Still, despite the obvious importance of adequate wages, surprisingly many candidates often feel uncomfortable during the discussion of this issue at the job interview. So, what salary should you ask for at a meeting with a potential employer? When and how can you talk about it?
What would be an appropriate amount?
Usually, when browsing the job offers, we come across vacancies with a certain wage level that employers are ready to offer or the vacancies that omit this information at all. Thus, in case of the first option, you can immediately understand whether the specified salary would be good enough for you, and consequently, whether it’s worth sending a CV. In the second case, you must compare your salary at the previous place of employment (especially if it was the main reason for leaving the job) with current average salaries for similar positions on the market. Add 10-20% on top of that (to be ready to “bargain” with a potential employer) and after demonstrating the professional competence during the conversation, confidently say the desired figure.
If you are a “young” specialist with zero to little experience, you should not refrain from a low initial wage. You can ask for a minimum wage, discussing a possibility of its further increase after the trial period. Remember, first you work for your service record, then it works for you.
If you are a top-level expert, the employers are headhunting you themselves and there is much more wiggle room. Basically, here you can dictate your own rules when it comes to paycheck.
When is the best moment to address a compensation issue?

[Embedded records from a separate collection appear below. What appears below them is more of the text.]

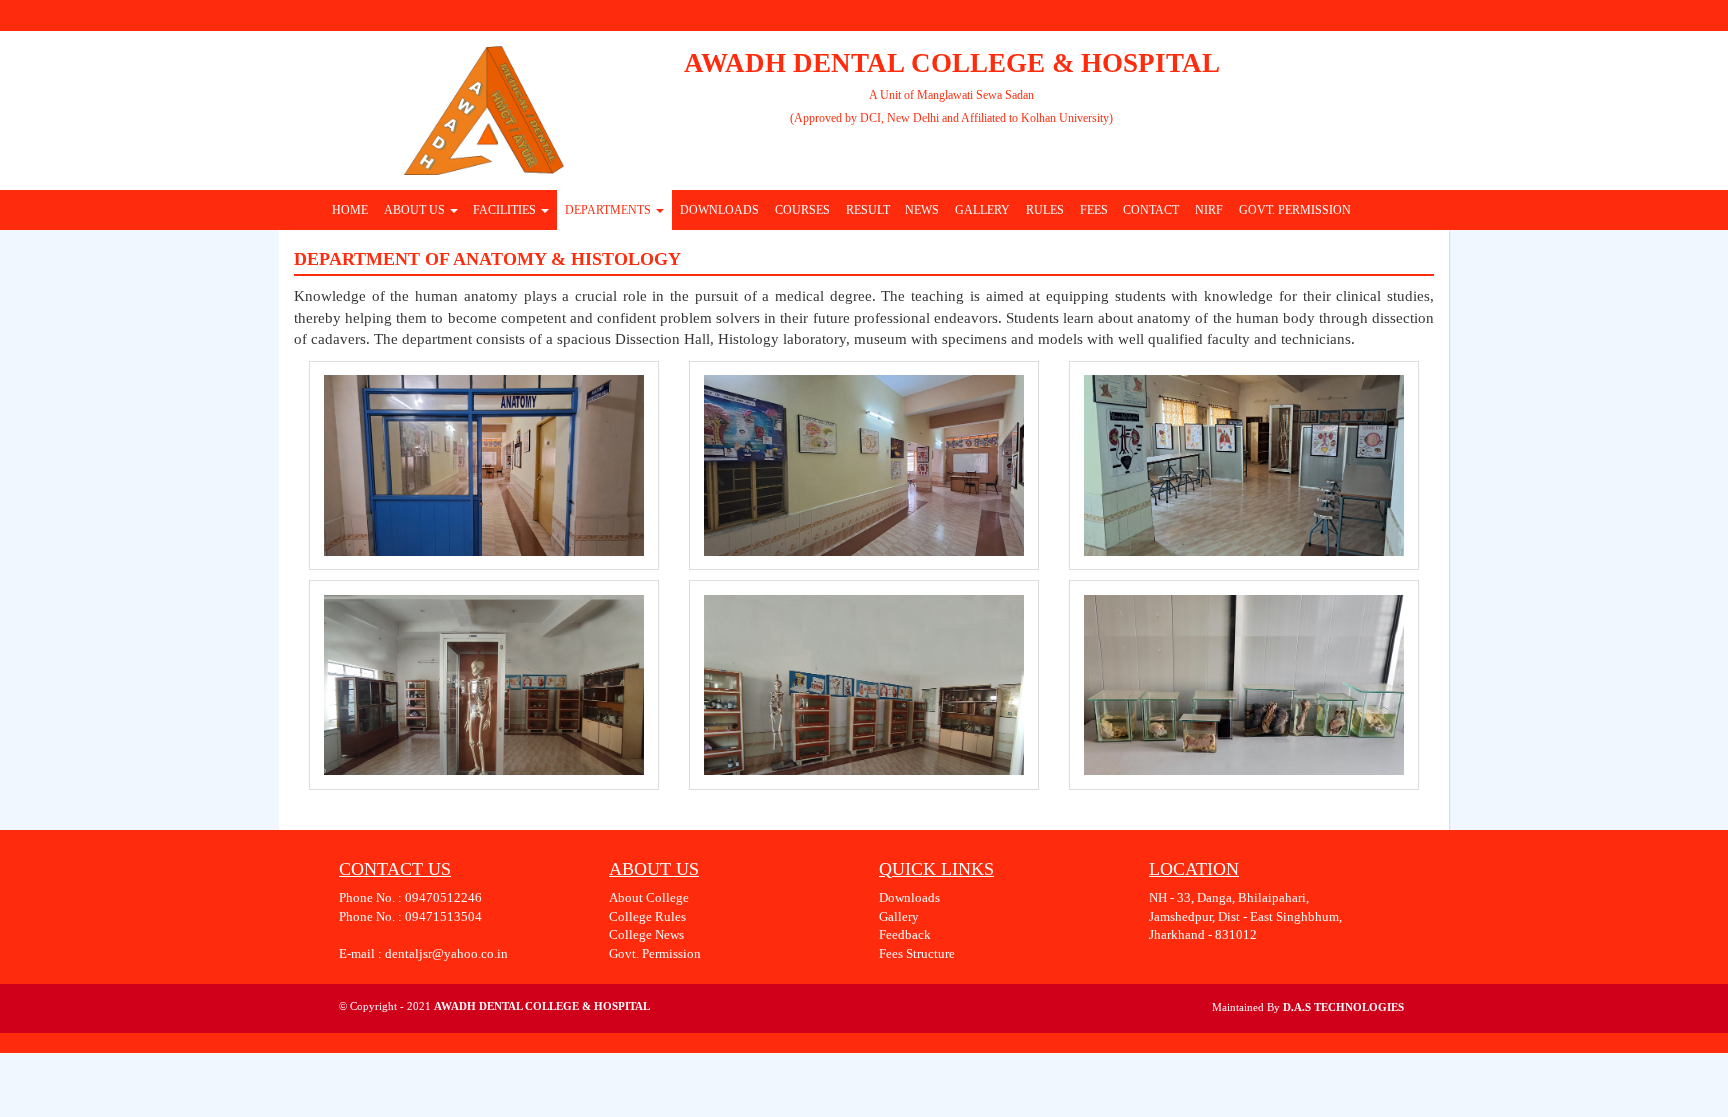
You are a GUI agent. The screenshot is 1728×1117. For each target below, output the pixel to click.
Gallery (899, 916)
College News (646, 934)
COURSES (802, 210)
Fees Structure (917, 953)
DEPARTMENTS (609, 210)
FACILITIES (506, 210)
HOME (350, 210)
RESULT (868, 210)
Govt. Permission (655, 953)
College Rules (647, 916)
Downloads (909, 897)
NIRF (1209, 210)
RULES (1045, 210)
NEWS (922, 210)
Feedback (905, 934)
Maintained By (1247, 1007)
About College (649, 897)
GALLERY (982, 210)
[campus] (484, 465)
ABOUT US (416, 210)
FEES (1094, 210)
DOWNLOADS (719, 210)
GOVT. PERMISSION (1295, 210)
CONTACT (1151, 210)
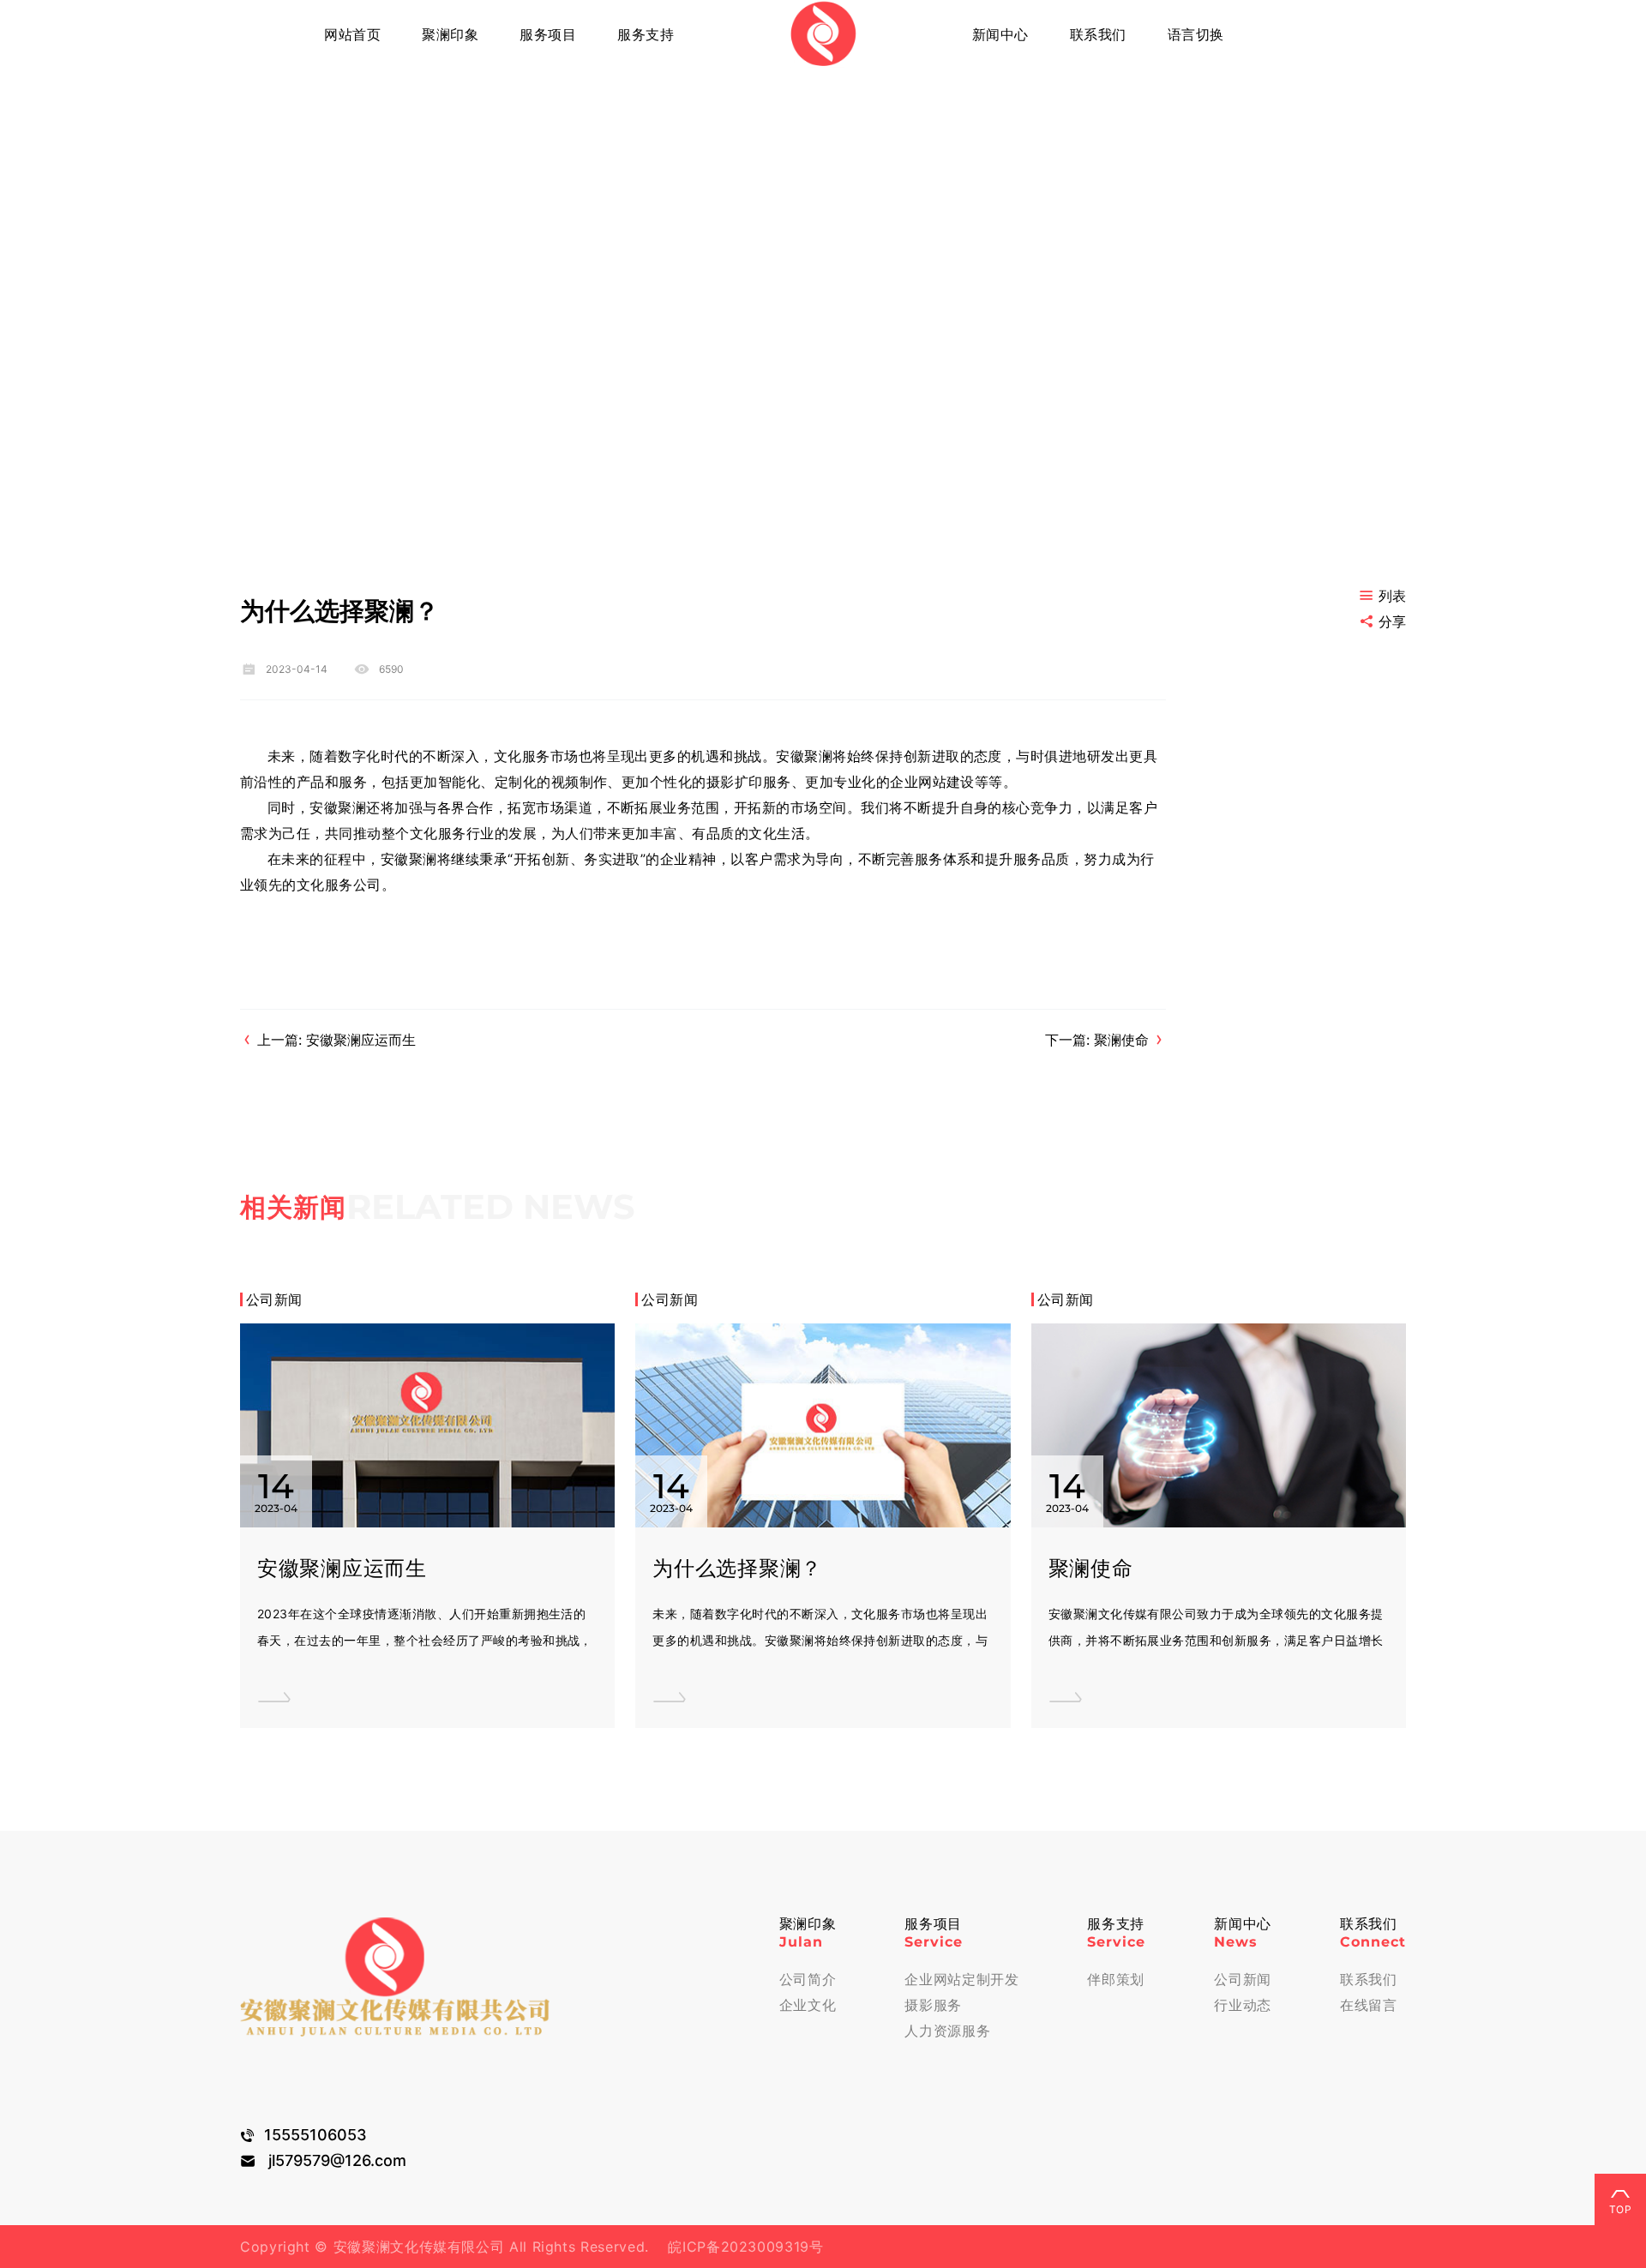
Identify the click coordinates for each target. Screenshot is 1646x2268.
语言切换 (1196, 34)
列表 (1392, 595)
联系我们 (1098, 34)
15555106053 (315, 2135)
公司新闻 (1242, 1979)
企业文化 (808, 2004)
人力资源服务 (947, 2030)
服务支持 (645, 34)
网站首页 (352, 34)
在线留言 (1368, 2004)
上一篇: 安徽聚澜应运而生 (336, 1039)
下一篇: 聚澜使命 (1097, 1039)
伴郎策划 (1115, 1979)
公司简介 (808, 1979)
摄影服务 (933, 2004)
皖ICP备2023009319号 (736, 2246)
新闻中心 (1000, 34)
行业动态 (1242, 2004)
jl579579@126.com (337, 2160)
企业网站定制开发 (961, 1979)
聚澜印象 (450, 34)
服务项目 (548, 34)
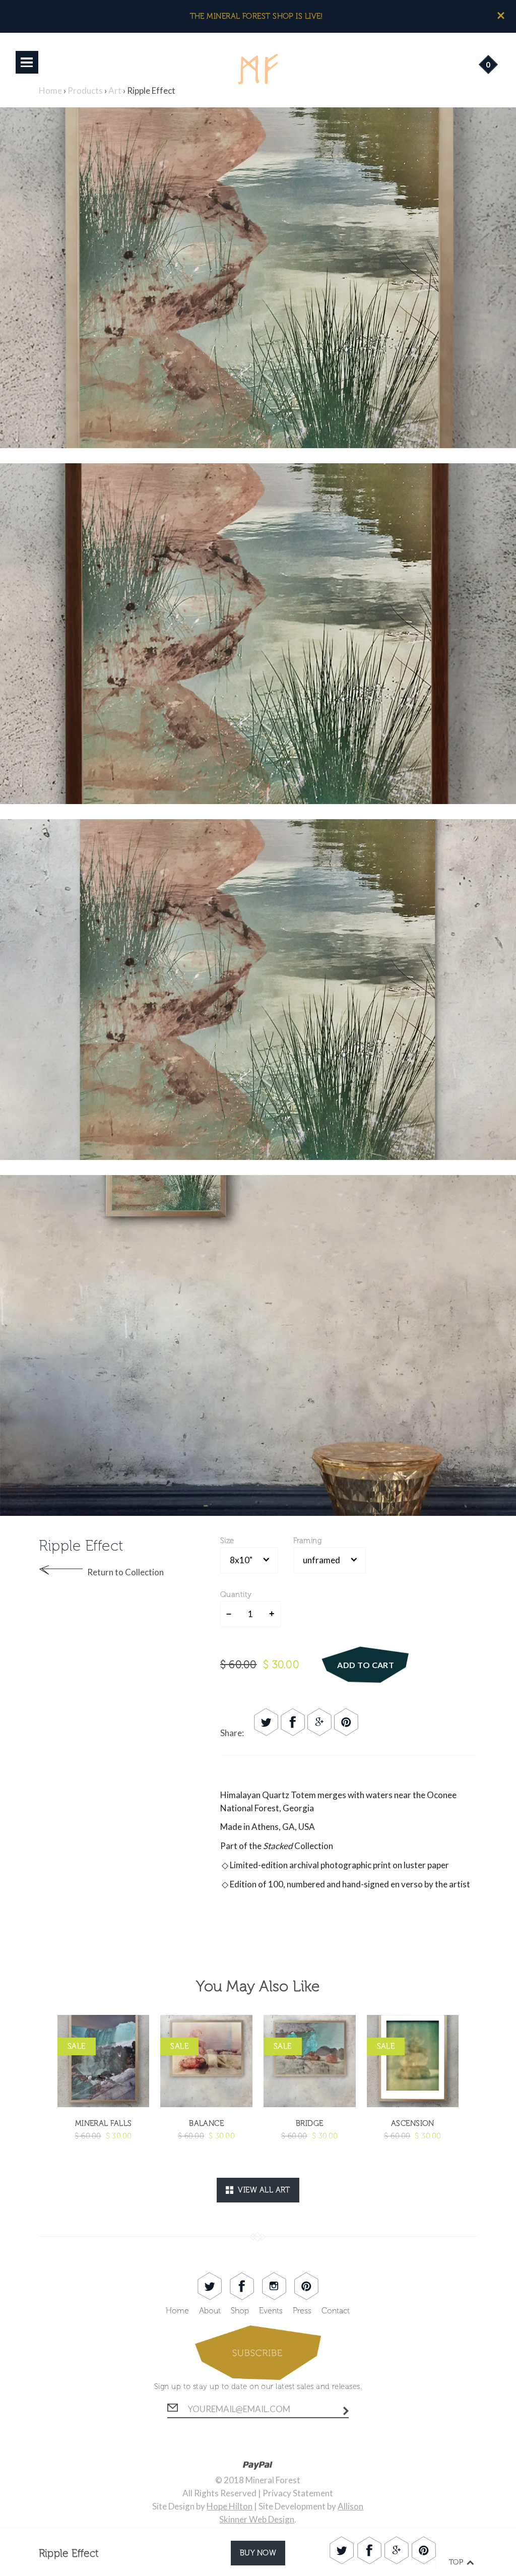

As a rule, experienced recruiters follow a well-functioning plan. They are usually the first ones to talk about wages. If the job interview is coming to an end but you haven’t approached the matter of salary, bonuses or other incentives (health insurance, cell service reimbursement, free lunches, etc.), this can be a clear sign that the company is not interested, or that an HR manager is tired/incompetent. In such case, take the lead and raise the issue of wage. But don’t forget that it’s appropriate to discuss salary only at the end of the job interview when the negotiations are almost over and both parties have learned all necessary information about each other.
How to discuss your future wage?
If you’re the one to initiate the money talk, do it in the most appropriate way possible, use general phrases like “What salary level is set by the company’s budget for this position?”, “Is there a possibility of wage increase after the trial period?”, “Is there a bonus system available?”. Avoid personalized and informal questions, such as: “How much will I earn?”, “How much do you pay?”, “What extra perks will I get?”.
In case the initiative comes from the recruiter, answer the question about salary confidently, but give proper arguments. Don’t underestimate or overestimate your expectations too much, so as not to regret about the low pay later or not to get a rejection at all.
Objectivity, rationality and adequacy should be at the core of your approach to determining the desired pay. That way, a positive result of the job interview will be guaranteed!